▶ **WRITTEN INSTRUCTION**:
Retype the stretch of entries from the line containing "Given: Click post text 宇宙天团奏响最终绝唱" through the line containing "Instruction: Toggle Vehicles visibility off", with both of those lines included. Leave the pictures out of your answer.

── INPUT FOR THIS TASK ──

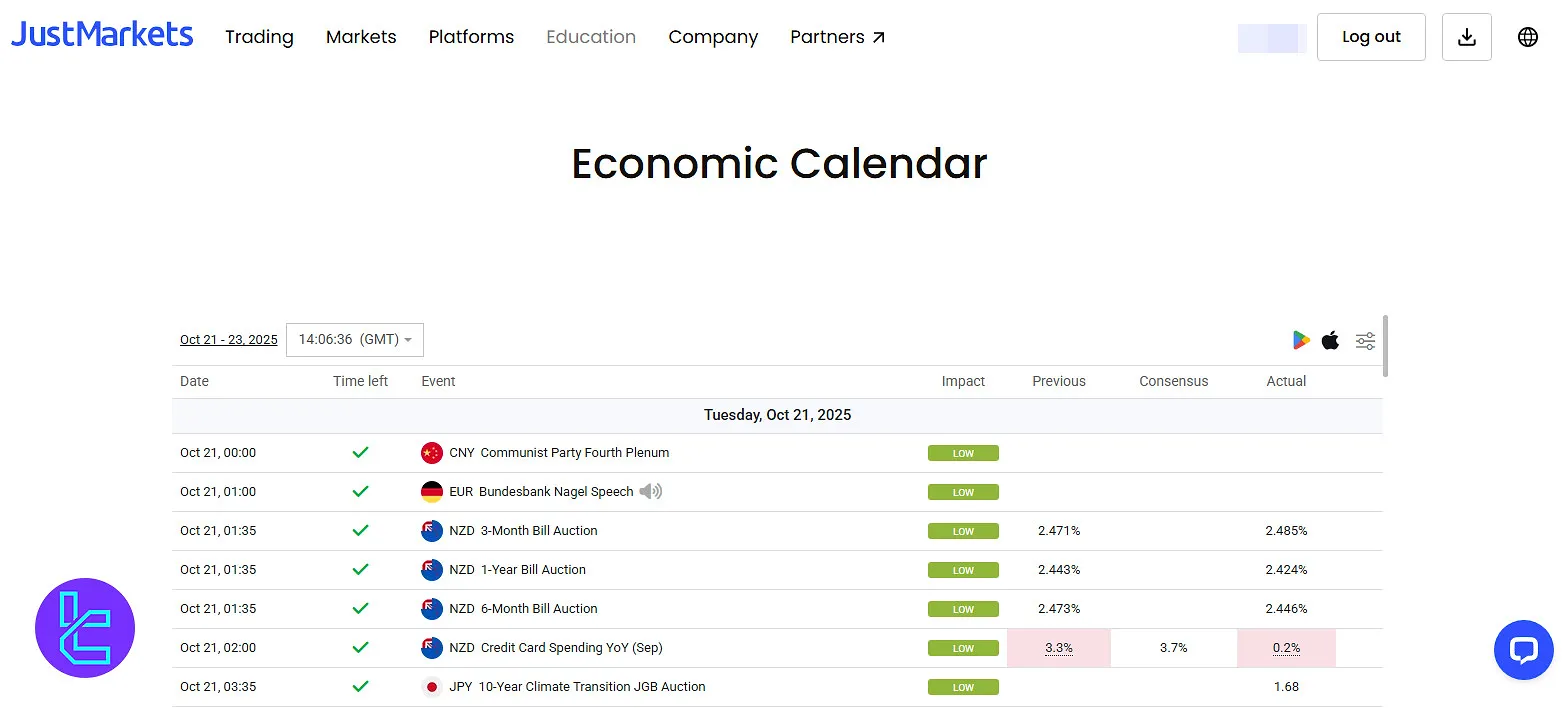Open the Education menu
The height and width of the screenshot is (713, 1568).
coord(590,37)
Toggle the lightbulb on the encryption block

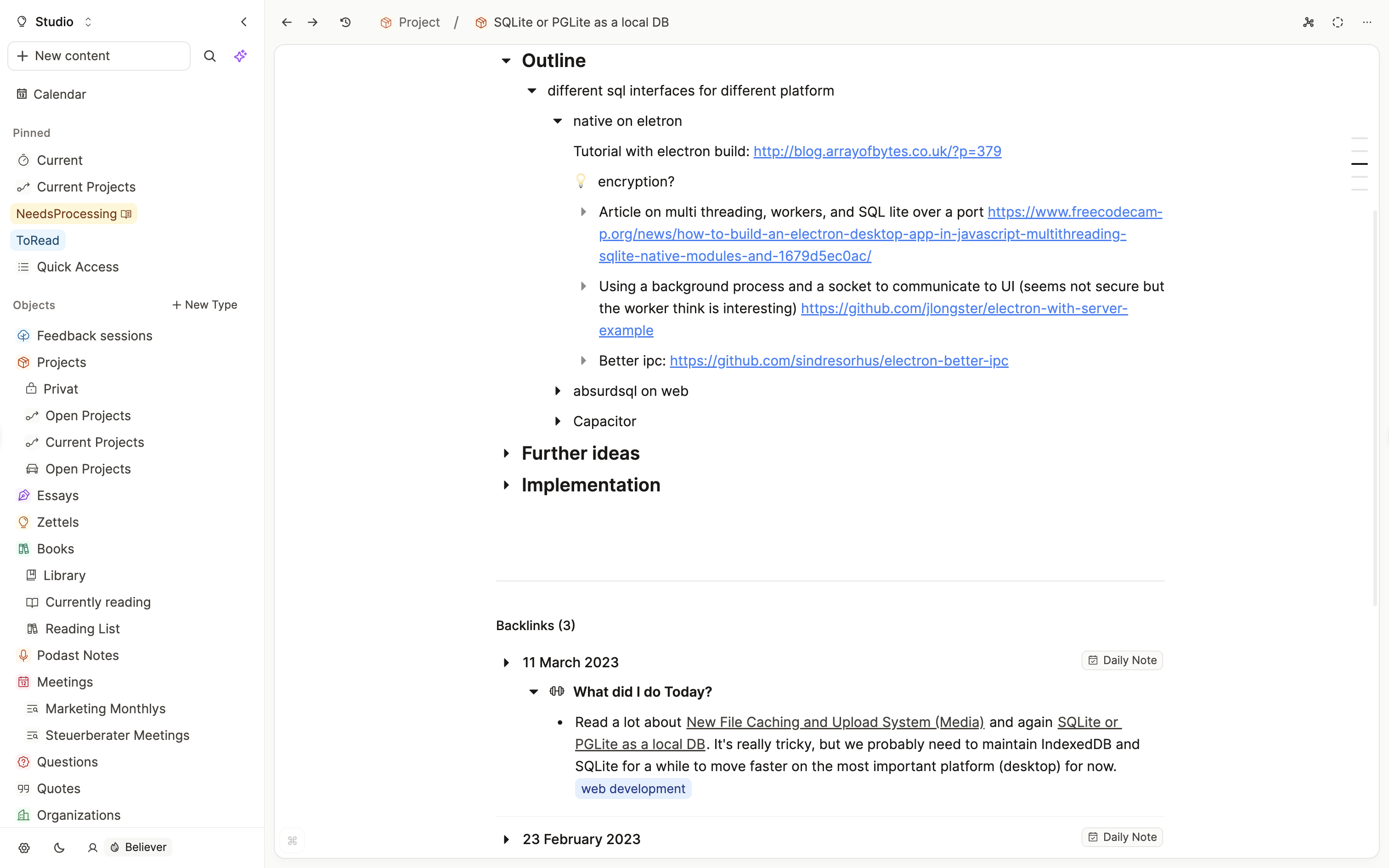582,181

───
── INPUT FOR THIS TASK ──

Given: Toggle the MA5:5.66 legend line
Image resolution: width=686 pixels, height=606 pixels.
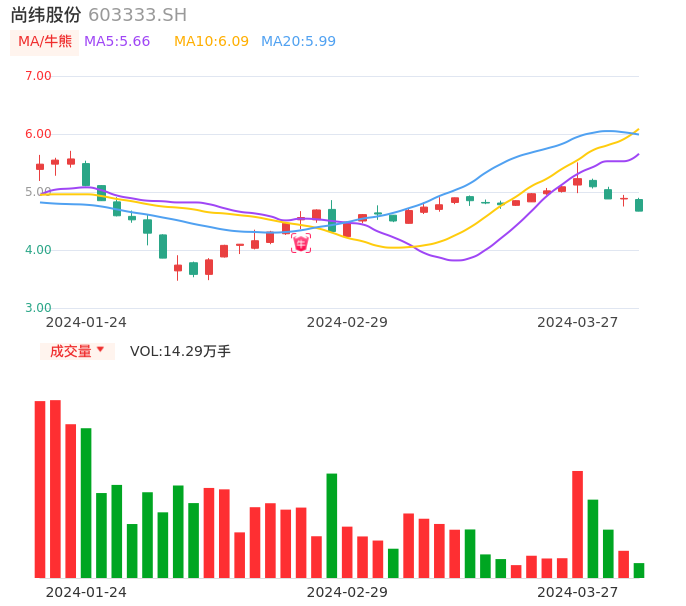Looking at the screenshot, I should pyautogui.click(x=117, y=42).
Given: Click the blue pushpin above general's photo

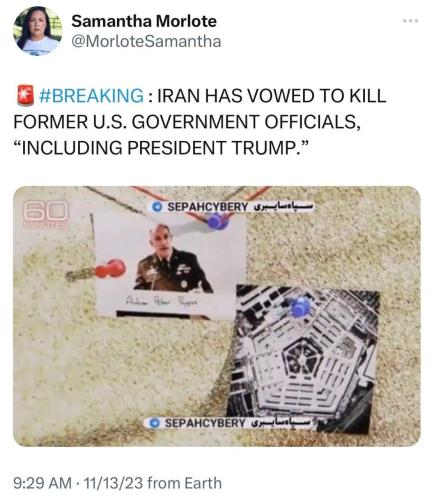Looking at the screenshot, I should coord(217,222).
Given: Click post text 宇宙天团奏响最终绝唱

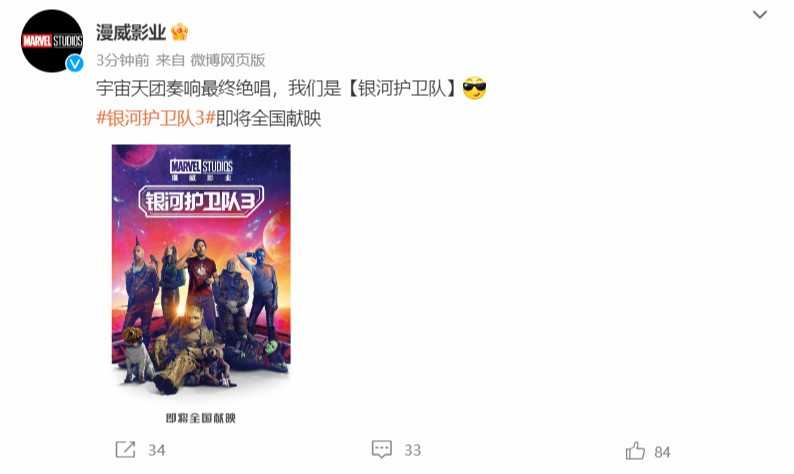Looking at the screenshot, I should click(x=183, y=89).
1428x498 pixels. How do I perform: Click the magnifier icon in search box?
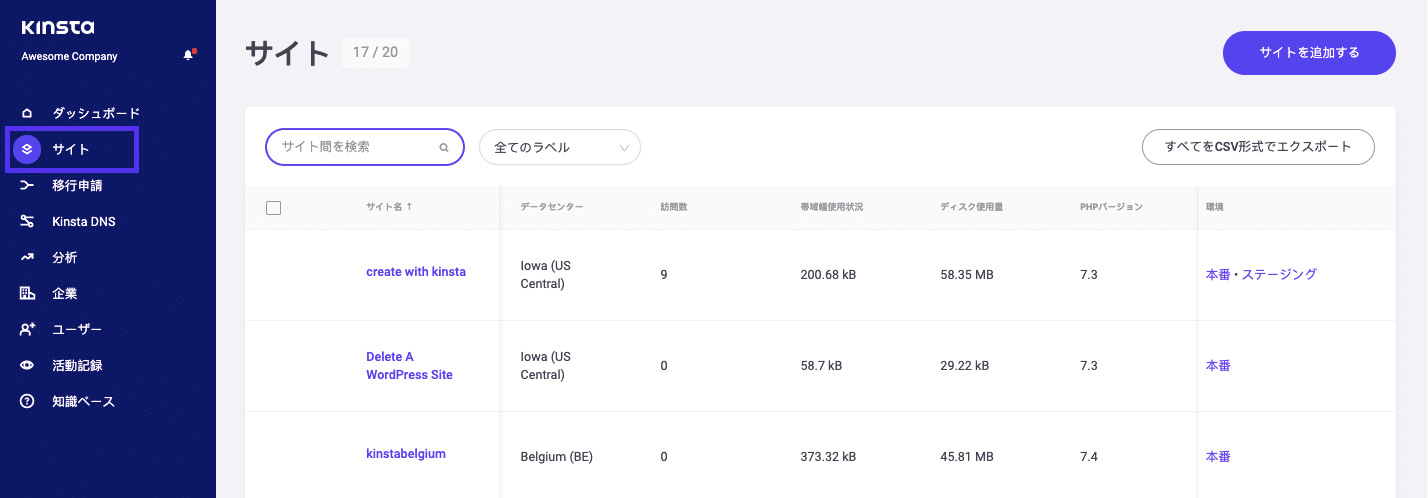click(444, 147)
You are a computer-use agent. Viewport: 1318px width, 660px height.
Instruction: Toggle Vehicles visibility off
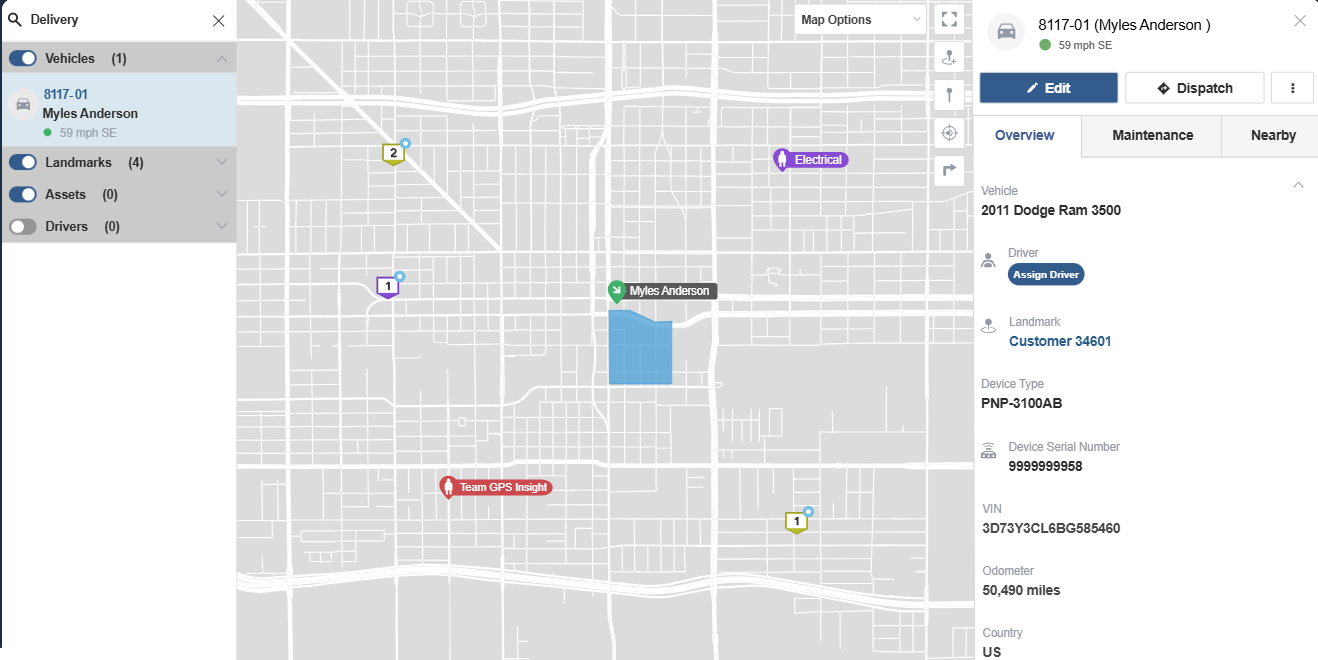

───

▶ **COMPLETED EXERCISE**:
Given: Click post text 宇宙天团奏响最终绝唱

Looking at the screenshot, I should click(x=183, y=89).
1428x498 pixels. How do I perform: Click the magnifier icon in search box?
click(444, 147)
You are a computer-use agent. Viewport: 1318px width, 660px height.
Instruction: Toggle Vehicles visibility off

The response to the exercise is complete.